[Edu-sig] Teaching about files
Peter Froehlich
phf at cs.ucr.edu
Tue Nov 9 00:57:22 CET 2004
Hi all,
On Nov 7, 2004, at 22:09, Danny Yoo wrote:
> On Sun, 7 Nov 2004, Kent Johnson wrote:
>
>> So my question is, am I missing something here? Is f.read(n)
>> important?
> [...]
> I try to deemphasize read() and readlines(), as sucking a whole file
> as a
> list isn't a technique that will scale well with large inputs.
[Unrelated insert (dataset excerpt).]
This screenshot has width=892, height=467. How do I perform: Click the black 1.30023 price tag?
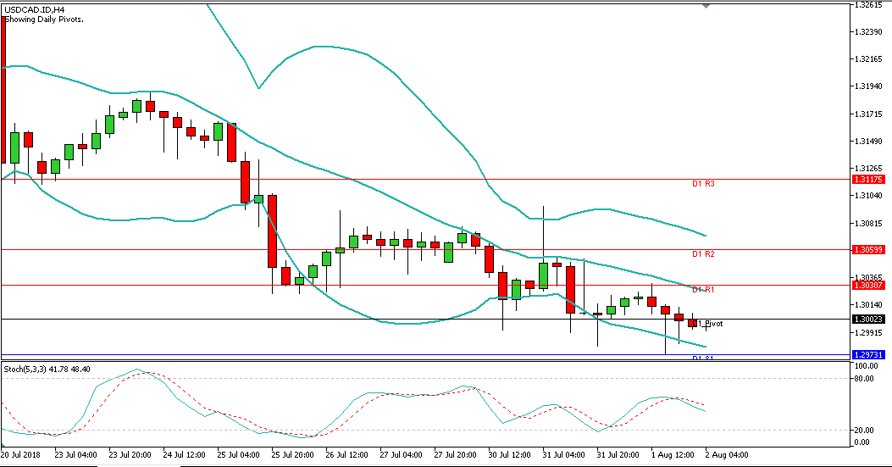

I teach compilers and allow students to write their compilers in
Python. The data structures they build tend to be *much* larger than
the actual source file. So however long that source file is, you can
"suck it in" since you will *surely* fail with any processing if you
run out of memory for the file already. What I am trying to say is that
input alone is not really the bottleneck, it's what you do with it.
Also, I prefer read() in this setting as the compiler doesn't care
about line numbers. It identifies errors as "offsets" in the file, so
reading line-by-line really does not buy anything.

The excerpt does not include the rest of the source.